Contract - Grey Group Roof Deck

design - features - corporate design



Grey Group Roof Deck

25 May, 2012

-By Murrye Bernard


Stars of a certain hit television series would envy Grey Group’s new roof deck, where admen, adwomen and their clients sip cocktails while taking in New York’s skyline. The agency, which is known for E*Trade’s “Talking Baby” campaign and memorable slogans like “Choosy Moms Choose Jif,” recently relocated its global headquarters to 200 Fifth Avenue overlooking Madison Square Park. Grey Group negotiated use of a 6,000-square-foot portion of the building’s roof and engaged Skidmore, Owings & Merrill (SOM) to design a pavilion and terrace to host both work and social functions.

“The clients wanted the roof deck to be seen as an extension to their workspace, a place that speaks of collaboration and invention but not overtly corporate,” recalls SOM Design Partner Stephen Apking, FAIA. Grey Group imagined the deck as a setting for hosting product launches, press parties, workshops, and performances, but they also envisioned a relaxing space where employees could retreat at lunchtime or untether with their laptops.

New York rooftop state of mind

The existing roof’s terrain posed several challenges for the architects, requiring them to maneuver around infrastructure such as large piping along the parapet’s perimeter. But adding weight to the rooftop would require a structure to support new live and dead loads. Since the building is landmarked, the architects carefully considered sight lines from the street and avoided inserting any elements that would project above the balustrade.

Ultimately, it was the city’s skyline that drove the design. SOM drew inspiration from “the romantic idea we all have in New York of looking over the rooftops and seeing the water towers and metal penthouse structures,” describes Apking. The architects translated the traditional language of roofs into a modern material palette of painted metal, wood slats, concrete, and stone.
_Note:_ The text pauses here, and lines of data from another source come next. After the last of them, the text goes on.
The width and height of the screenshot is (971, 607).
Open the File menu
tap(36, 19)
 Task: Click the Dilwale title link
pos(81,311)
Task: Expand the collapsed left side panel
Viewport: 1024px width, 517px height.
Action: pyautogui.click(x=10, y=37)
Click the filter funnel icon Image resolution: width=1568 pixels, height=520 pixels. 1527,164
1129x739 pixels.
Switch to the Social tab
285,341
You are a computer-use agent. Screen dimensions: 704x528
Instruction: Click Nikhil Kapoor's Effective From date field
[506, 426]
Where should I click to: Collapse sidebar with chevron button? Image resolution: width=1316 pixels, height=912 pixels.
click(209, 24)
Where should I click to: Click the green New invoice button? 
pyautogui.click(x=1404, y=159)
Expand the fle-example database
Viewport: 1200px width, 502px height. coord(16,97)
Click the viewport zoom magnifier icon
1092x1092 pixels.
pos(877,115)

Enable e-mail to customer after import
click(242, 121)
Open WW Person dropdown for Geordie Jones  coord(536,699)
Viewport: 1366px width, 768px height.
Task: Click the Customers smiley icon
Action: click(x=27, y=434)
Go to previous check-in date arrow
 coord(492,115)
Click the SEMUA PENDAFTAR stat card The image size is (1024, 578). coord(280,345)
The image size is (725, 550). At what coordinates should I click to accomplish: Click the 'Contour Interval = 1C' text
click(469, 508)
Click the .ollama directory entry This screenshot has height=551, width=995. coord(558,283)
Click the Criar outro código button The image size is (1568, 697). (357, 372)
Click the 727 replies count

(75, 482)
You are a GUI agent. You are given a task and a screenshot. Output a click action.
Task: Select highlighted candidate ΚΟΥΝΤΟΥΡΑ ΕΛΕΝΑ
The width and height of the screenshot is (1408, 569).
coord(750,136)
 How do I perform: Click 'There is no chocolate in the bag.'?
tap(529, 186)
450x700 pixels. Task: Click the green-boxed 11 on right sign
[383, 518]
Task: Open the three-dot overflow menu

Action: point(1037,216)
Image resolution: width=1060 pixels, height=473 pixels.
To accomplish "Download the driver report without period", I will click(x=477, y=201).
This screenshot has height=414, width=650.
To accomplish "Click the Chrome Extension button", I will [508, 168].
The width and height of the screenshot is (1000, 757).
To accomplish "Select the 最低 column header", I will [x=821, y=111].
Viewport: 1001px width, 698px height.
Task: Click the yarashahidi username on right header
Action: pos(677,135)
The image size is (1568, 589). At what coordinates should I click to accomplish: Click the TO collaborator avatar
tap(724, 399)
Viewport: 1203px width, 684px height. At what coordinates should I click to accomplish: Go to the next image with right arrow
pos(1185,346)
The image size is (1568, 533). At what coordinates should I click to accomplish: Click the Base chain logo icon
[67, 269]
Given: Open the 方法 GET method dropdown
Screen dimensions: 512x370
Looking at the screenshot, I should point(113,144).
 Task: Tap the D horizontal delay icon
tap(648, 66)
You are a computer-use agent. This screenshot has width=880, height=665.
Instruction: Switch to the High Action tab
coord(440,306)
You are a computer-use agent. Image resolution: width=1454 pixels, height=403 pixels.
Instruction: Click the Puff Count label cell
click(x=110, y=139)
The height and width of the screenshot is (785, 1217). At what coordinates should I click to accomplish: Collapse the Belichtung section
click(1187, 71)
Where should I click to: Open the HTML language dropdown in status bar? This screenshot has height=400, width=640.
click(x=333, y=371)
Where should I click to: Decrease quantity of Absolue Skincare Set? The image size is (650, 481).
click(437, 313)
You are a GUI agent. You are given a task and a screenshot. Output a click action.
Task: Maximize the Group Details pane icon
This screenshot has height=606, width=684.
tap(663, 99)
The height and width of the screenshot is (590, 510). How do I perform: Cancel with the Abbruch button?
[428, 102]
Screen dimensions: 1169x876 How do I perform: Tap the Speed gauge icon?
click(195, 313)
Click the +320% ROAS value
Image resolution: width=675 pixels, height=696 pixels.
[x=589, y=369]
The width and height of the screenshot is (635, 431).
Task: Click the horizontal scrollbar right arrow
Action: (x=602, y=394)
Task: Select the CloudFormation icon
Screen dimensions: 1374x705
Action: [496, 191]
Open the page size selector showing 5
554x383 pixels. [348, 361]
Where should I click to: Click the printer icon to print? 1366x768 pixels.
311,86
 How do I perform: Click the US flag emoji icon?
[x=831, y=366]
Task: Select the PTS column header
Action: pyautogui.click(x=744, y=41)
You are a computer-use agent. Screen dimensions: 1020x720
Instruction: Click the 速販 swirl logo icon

The design consists of three main elements: pavilion, terrace, and annex. The 14-foot-tall pavilion is framed with steel and functions as a sunscreen. Solar studies helped the project team determine orientation for the ipe wood louvers; as a bonus, the louvers lend visual texture. Beneath the pavilion, a 60-foot-long concrete counter accommodates bar and food service during functions, and biergarten-style communal tables facilitate meetings and informal gatherings. Adjacent to the rooftop’s parapet, the designers created bleachers and an elevated stage. This installation serves a dual purpose: it provides a grandstand for music performances and films projected onto a screen in the pavilion, and it also conceals the unsightly perimeter piping. The annex, the only conditioned portion of Grey Group’s new roof deck, contains restrooms and storage space for furnishings.

Light, color, action
The real star of Grey Group’s roof deck is its backdrop: the city views. The deck provides a front row seat to iconic buildings such as the MetLife Clock Tower, Empire State Building, and Flatiron Building. According to Apking, the architects visited the space during several times of day to observe sun angles, as well as at night. The roof deck’s lighting echoes the illuminated color schemes of surrounding skyscrapers. Fluorescent uplighting and gels create a cool blue glow along the perimeter for added ambience.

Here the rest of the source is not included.